Problem: The required output is the exact run of lines below that opens at the line with "676x524 pixels." and closes at the line with "Task: Open the search options dropdown arrow".

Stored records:

**********

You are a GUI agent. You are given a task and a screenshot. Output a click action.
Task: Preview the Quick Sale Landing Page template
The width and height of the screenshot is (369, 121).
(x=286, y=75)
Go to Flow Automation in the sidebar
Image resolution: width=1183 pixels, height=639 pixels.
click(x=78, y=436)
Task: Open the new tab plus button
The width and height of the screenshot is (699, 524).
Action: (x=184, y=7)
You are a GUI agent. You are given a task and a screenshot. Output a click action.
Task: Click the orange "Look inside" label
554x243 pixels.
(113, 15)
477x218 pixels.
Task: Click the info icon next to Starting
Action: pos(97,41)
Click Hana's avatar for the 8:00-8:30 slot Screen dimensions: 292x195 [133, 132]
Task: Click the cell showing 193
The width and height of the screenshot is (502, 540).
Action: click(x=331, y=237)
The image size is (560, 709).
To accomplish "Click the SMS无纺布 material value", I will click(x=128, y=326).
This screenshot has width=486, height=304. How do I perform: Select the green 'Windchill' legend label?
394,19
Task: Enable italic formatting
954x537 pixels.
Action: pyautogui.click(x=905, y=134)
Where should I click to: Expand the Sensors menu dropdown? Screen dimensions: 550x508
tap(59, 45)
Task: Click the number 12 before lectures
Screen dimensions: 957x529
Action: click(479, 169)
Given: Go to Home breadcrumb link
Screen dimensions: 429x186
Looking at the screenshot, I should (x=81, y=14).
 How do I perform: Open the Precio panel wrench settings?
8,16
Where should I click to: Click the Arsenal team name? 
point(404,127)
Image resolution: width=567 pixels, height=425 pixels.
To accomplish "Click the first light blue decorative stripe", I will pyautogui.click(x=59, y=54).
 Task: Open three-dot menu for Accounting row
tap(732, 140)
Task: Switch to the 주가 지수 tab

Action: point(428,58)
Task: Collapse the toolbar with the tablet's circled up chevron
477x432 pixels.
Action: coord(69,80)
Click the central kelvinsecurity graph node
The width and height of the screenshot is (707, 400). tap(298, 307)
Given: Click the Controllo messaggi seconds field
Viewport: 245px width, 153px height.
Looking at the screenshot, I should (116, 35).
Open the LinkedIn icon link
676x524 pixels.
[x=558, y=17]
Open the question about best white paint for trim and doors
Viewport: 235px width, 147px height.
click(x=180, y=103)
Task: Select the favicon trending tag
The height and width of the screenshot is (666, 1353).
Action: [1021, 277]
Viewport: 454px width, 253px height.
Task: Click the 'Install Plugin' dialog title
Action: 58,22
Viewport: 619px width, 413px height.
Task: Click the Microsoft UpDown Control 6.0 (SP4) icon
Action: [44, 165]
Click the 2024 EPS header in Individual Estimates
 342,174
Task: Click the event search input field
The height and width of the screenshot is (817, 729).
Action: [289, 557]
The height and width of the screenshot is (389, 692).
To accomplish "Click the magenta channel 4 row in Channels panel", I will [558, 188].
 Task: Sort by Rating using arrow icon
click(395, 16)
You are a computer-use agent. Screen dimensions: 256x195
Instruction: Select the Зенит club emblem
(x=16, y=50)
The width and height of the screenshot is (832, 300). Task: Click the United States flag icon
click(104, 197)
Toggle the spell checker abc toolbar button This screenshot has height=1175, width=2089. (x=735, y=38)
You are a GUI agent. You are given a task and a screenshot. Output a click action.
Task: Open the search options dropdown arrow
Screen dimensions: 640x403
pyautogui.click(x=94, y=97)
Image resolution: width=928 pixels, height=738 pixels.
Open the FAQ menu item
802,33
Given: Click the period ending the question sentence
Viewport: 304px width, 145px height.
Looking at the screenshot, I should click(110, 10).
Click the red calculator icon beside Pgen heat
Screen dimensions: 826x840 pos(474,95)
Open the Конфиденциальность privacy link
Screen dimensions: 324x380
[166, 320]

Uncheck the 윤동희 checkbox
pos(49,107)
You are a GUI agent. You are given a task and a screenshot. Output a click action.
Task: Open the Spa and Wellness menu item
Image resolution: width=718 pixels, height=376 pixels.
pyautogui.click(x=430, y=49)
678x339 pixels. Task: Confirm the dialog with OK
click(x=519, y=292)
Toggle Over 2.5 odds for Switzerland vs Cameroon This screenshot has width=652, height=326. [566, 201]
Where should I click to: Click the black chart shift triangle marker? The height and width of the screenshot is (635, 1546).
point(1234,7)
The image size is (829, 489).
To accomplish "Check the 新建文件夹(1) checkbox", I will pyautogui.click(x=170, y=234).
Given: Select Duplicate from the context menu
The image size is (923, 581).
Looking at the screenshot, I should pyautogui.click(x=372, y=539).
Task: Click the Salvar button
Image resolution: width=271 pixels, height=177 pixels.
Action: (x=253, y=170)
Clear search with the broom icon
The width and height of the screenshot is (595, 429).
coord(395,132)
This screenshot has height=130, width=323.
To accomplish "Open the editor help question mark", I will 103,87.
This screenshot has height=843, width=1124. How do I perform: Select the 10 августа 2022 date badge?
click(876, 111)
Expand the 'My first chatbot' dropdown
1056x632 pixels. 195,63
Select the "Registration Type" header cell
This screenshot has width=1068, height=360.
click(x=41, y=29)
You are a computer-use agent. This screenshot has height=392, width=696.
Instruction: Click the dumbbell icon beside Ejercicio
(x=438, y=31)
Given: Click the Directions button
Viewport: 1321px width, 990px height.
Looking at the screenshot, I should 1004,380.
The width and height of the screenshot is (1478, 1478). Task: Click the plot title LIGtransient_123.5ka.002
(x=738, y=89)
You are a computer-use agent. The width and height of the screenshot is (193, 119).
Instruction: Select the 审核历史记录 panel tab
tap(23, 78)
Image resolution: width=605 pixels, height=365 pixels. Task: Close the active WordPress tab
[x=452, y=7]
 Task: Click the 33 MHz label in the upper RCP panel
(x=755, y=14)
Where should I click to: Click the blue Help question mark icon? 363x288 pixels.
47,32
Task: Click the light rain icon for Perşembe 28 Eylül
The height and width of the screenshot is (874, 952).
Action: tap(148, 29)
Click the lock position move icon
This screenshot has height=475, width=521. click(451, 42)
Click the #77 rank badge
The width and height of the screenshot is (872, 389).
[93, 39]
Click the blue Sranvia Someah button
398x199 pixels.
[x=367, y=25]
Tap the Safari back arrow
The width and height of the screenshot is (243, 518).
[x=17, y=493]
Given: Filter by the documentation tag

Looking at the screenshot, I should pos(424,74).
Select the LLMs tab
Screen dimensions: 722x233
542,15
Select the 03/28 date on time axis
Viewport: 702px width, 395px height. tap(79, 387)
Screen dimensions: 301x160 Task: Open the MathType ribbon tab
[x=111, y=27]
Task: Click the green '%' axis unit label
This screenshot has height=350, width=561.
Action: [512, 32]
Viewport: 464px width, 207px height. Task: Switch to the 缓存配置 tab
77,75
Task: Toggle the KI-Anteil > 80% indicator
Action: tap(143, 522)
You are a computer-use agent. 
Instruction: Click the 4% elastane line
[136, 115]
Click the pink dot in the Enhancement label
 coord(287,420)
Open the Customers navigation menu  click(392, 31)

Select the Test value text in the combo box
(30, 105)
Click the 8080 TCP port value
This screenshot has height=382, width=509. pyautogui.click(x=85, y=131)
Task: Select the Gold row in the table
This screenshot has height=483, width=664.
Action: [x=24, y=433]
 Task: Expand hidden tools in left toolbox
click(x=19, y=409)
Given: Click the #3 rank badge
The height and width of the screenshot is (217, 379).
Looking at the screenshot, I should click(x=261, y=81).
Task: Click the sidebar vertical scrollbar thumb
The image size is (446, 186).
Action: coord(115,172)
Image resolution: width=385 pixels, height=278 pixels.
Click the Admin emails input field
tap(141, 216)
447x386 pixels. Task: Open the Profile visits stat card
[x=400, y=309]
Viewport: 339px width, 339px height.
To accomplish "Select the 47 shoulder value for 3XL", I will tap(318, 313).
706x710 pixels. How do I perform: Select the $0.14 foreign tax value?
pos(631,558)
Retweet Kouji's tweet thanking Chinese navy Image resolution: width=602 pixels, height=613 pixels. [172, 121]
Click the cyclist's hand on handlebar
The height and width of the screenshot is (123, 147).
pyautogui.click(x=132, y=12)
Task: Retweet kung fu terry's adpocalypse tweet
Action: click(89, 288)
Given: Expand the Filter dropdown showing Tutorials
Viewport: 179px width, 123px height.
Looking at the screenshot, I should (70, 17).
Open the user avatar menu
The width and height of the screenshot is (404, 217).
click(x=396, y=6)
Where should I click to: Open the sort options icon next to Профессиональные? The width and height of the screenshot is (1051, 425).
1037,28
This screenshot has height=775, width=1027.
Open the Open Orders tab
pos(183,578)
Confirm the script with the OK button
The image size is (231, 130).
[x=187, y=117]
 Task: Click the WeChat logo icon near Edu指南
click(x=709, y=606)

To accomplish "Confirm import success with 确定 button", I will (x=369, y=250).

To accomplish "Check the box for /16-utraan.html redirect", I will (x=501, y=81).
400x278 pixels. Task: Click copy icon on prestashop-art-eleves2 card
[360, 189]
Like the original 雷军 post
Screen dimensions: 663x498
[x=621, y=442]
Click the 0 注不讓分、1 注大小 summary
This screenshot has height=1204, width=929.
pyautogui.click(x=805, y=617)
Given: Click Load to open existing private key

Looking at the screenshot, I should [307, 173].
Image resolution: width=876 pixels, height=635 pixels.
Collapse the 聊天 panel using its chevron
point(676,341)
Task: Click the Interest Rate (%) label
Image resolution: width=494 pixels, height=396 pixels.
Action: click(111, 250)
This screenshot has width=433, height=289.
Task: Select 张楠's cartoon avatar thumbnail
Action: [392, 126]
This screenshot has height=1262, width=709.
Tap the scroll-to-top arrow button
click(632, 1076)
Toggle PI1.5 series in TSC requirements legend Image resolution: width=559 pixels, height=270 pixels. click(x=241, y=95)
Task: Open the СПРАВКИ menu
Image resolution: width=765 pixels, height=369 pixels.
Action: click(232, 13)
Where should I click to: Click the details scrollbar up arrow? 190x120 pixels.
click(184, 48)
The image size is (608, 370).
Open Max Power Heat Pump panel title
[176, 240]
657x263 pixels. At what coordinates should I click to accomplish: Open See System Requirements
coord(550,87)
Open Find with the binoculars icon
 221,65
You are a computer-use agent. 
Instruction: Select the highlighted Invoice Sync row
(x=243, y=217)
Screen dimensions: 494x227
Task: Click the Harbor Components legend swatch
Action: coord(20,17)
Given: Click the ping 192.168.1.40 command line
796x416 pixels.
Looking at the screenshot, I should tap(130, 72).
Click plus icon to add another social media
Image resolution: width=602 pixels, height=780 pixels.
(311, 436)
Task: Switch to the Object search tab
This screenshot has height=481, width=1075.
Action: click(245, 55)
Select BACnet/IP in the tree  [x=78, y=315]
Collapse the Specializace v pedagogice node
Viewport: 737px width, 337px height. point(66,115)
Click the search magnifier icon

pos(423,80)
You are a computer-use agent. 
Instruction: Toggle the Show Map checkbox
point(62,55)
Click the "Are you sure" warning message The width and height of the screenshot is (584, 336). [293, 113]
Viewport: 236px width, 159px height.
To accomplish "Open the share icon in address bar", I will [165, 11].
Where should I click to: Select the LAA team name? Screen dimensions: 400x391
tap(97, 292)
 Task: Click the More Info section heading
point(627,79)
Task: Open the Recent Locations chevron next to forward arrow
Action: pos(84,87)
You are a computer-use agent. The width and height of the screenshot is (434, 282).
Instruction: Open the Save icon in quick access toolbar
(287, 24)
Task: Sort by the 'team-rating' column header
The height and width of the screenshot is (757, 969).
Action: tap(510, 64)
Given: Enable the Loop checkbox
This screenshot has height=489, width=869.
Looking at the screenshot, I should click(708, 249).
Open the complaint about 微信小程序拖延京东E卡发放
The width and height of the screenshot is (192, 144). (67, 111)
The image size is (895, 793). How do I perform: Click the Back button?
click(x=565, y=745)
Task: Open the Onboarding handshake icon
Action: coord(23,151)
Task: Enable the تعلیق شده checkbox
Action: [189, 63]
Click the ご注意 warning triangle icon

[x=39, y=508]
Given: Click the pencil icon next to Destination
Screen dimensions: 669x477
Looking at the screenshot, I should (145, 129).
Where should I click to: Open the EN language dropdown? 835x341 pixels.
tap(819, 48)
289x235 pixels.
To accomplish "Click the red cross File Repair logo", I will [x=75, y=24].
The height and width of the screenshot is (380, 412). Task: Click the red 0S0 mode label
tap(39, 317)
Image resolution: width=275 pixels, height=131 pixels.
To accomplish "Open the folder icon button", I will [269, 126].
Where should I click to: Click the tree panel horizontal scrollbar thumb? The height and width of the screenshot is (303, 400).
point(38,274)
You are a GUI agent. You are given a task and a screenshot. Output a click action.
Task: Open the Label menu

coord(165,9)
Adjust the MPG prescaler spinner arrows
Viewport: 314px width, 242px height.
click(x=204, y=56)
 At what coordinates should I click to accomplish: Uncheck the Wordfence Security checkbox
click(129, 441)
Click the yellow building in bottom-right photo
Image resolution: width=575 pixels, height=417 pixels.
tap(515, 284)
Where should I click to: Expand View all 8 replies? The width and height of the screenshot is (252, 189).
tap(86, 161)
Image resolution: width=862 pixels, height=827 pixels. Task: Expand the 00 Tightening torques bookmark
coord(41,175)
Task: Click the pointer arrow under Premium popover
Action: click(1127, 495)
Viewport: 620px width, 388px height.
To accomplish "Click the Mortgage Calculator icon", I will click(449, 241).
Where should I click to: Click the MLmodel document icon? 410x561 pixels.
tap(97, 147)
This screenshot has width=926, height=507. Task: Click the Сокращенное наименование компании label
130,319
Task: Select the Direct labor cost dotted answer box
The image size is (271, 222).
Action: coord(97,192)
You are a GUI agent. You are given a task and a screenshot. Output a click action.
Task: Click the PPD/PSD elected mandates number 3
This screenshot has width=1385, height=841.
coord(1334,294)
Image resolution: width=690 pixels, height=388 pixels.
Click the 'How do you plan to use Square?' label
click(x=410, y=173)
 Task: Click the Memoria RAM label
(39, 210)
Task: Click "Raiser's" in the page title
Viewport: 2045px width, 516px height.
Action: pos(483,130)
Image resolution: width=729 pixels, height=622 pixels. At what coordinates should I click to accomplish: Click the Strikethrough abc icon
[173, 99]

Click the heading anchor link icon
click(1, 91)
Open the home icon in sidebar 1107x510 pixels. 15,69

**********

Response to this task:
676x524 pixels.
[x=558, y=17]
Open the question about best white paint for trim and doors
Viewport: 235px width, 147px height.
click(x=180, y=103)
Task: Select the favicon trending tag
The height and width of the screenshot is (666, 1353).
Action: [1021, 277]
Viewport: 454px width, 253px height.
Task: Click the 'Install Plugin' dialog title
Action: 58,22
Viewport: 619px width, 413px height.
Task: Click the Microsoft UpDown Control 6.0 (SP4) icon
Action: [44, 165]
Click the 2024 EPS header in Individual Estimates
 342,174
Task: Click the event search input field
The height and width of the screenshot is (817, 729).
Action: [289, 557]
The height and width of the screenshot is (389, 692).
To accomplish "Click the magenta channel 4 row in Channels panel", I will [558, 188].
 Task: Sort by Rating using arrow icon
click(395, 16)
You are a computer-use agent. Screen dimensions: 256x195
Instruction: Select the Зенит club emblem
(x=16, y=50)
The width and height of the screenshot is (832, 300). Task: Click the United States flag icon
click(104, 197)
Toggle the spell checker abc toolbar button This screenshot has height=1175, width=2089. (x=735, y=38)
You are a GUI agent. You are given a task and a screenshot. Output a click action.
Task: Open the search options dropdown arrow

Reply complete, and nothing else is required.